Recorded data:
◇ ◇ ◇ ◇

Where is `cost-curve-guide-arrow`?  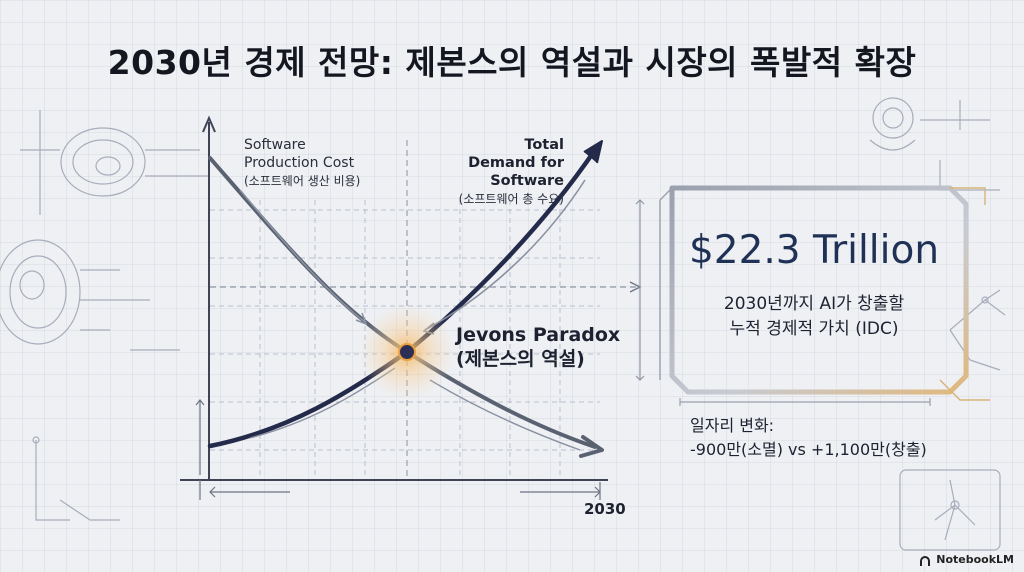
cost-curve-guide-arrow is located at coordinates (302, 256).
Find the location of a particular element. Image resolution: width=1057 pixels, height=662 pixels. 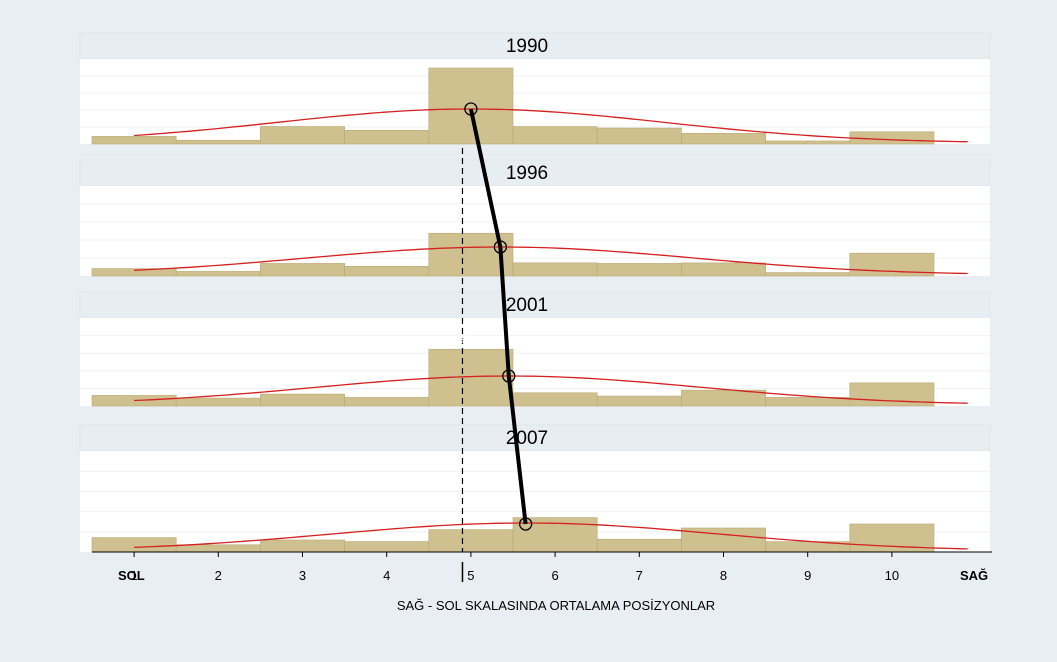

x-tick-label: 5 is located at coordinates (470, 576).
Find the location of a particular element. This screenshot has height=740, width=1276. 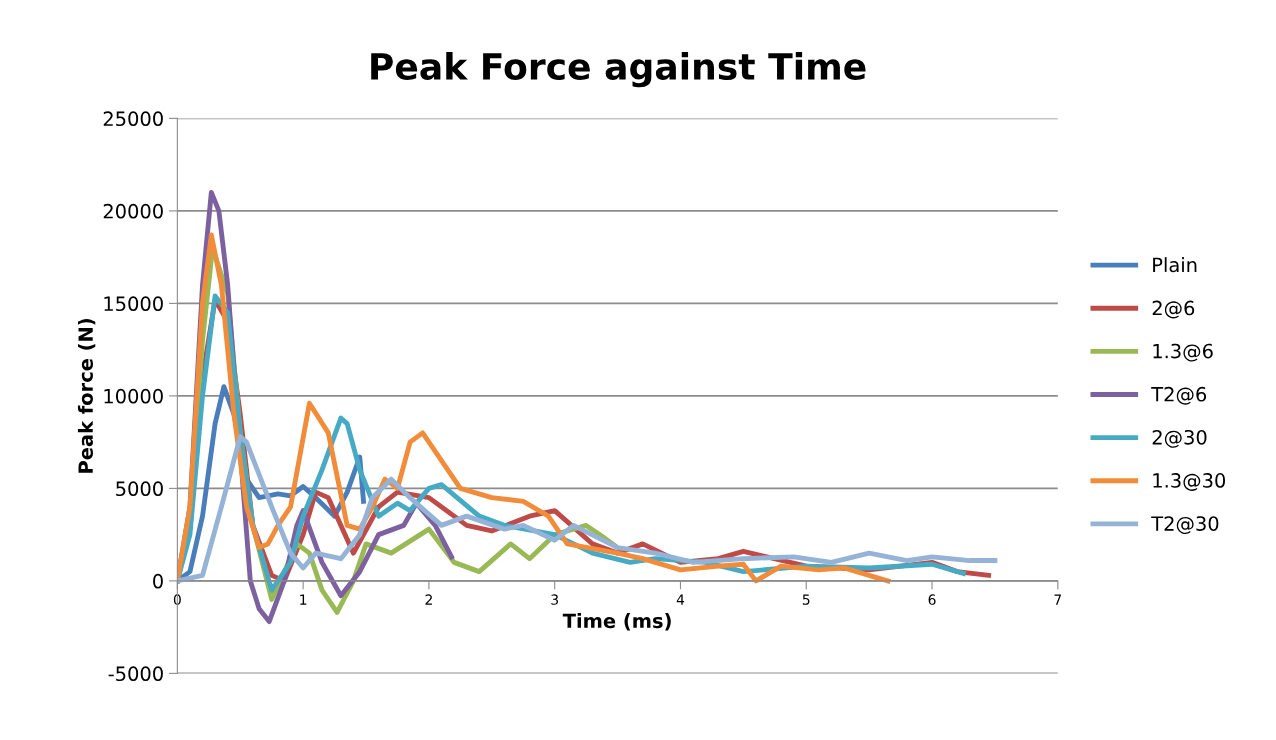

legend-label: 2@6 is located at coordinates (1174, 310).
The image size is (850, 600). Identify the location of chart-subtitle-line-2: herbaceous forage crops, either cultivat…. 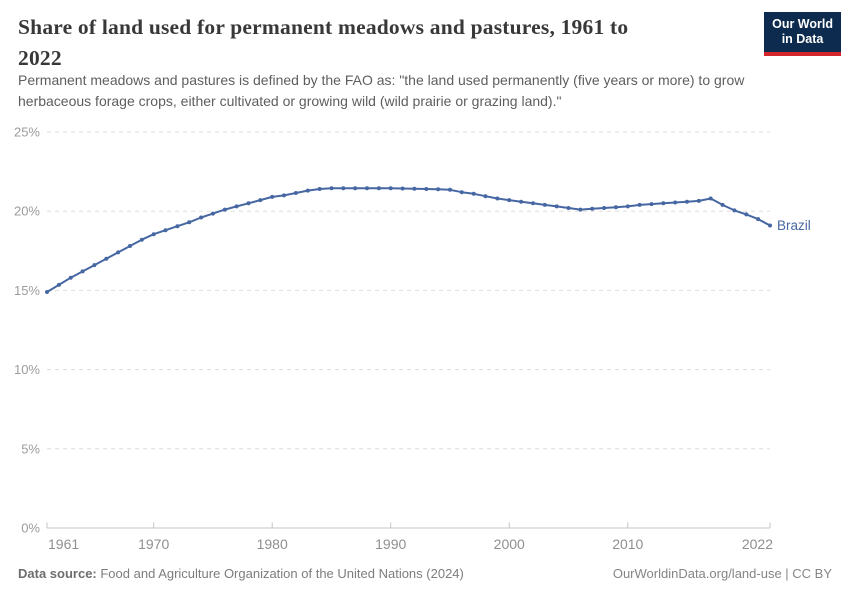
(290, 100).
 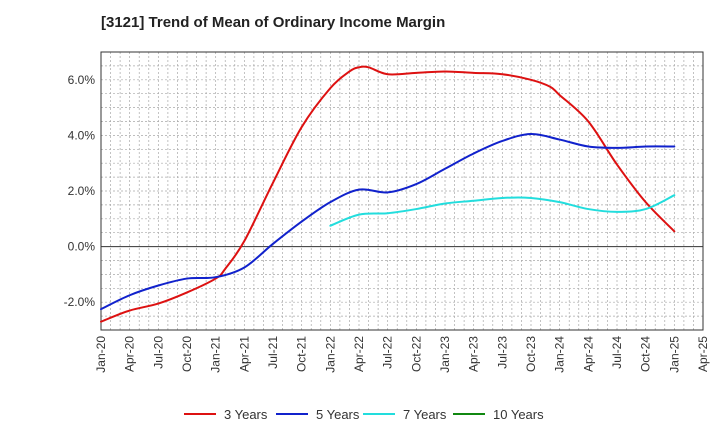 What do you see at coordinates (246, 414) in the screenshot?
I see `legend-label: 3 Years` at bounding box center [246, 414].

◇ ◇ ◇ ◇

> [Aim of the exercise]:
Can you reproduce the data word for word, starting at the line that contains "The image size" and ending at the end of the data, with the pictures left out?

> [Exercise answer]:
The image size is (850, 600). Identify the location of chart-subtitle-line-2: herbaceous forage crops, either cultivat…. 
(290, 100).
  What do you see at coordinates (246, 414) in the screenshot?
I see `legend-label: 3 Years` at bounding box center [246, 414].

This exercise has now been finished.